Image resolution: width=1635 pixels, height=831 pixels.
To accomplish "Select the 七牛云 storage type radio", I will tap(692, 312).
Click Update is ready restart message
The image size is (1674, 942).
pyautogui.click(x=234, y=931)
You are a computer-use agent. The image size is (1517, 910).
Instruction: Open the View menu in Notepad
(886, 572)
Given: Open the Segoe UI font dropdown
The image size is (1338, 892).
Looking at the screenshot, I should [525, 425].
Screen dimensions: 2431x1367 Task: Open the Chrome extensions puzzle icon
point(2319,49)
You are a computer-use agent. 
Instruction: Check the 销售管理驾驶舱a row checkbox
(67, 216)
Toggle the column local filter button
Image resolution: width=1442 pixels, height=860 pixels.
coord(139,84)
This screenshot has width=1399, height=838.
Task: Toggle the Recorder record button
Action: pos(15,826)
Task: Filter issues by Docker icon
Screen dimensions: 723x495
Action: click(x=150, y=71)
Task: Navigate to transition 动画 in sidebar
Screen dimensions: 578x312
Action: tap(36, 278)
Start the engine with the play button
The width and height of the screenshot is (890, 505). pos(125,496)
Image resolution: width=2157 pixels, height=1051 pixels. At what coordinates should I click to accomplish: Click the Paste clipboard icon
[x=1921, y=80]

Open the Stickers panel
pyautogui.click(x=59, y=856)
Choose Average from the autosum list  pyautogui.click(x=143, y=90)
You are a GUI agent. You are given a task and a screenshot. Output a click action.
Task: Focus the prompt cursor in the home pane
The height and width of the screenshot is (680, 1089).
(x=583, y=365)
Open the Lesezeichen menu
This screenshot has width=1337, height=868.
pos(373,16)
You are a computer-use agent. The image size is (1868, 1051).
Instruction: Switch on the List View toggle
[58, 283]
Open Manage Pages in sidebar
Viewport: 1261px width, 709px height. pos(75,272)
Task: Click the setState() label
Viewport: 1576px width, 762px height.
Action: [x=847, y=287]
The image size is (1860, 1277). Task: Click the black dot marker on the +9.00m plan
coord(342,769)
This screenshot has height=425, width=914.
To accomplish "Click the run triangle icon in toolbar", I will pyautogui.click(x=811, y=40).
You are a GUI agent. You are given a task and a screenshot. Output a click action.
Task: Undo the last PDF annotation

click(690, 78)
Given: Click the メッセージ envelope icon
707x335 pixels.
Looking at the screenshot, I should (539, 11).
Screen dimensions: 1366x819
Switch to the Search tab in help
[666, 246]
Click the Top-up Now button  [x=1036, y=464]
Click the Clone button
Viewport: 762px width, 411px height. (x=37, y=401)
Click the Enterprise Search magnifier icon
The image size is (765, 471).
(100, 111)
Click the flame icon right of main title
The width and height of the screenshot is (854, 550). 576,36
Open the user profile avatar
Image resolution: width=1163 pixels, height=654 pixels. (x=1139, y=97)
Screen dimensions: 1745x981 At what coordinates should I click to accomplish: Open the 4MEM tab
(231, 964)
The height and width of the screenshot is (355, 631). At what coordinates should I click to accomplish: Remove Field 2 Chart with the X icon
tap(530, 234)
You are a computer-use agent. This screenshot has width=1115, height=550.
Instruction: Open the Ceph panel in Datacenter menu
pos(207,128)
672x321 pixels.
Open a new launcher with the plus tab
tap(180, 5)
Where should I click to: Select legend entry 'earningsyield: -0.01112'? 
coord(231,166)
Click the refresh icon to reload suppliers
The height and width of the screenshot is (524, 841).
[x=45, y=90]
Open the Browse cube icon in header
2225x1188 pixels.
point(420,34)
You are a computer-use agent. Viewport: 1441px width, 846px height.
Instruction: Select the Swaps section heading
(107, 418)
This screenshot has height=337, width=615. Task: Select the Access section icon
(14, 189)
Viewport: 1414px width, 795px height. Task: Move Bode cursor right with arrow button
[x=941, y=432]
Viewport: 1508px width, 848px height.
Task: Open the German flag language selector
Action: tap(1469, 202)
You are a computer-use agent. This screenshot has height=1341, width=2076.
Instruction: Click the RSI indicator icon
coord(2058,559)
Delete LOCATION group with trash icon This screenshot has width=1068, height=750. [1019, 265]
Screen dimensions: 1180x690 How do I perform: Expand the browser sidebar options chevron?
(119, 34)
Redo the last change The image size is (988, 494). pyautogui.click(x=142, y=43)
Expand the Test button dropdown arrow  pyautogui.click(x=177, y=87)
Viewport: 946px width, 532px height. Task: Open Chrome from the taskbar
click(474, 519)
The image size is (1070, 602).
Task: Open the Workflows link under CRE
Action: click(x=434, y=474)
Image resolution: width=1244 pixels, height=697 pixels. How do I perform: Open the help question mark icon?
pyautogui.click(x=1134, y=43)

> WORK REQUEST
Repeat the entries above verbatim, but only from the line that has "Task: Undo the last PDF annotation" down to the line that has "Click the Top-up", inclusive.

> RESULT FOR THIS EXERCISE
Task: Undo the last PDF annotation

click(690, 78)
Given: Click the メッセージ envelope icon
707x335 pixels.
Looking at the screenshot, I should (539, 11).
Screen dimensions: 1366x819
Switch to the Search tab in help
[666, 246]
Click the Top-up Now button  [x=1036, y=464]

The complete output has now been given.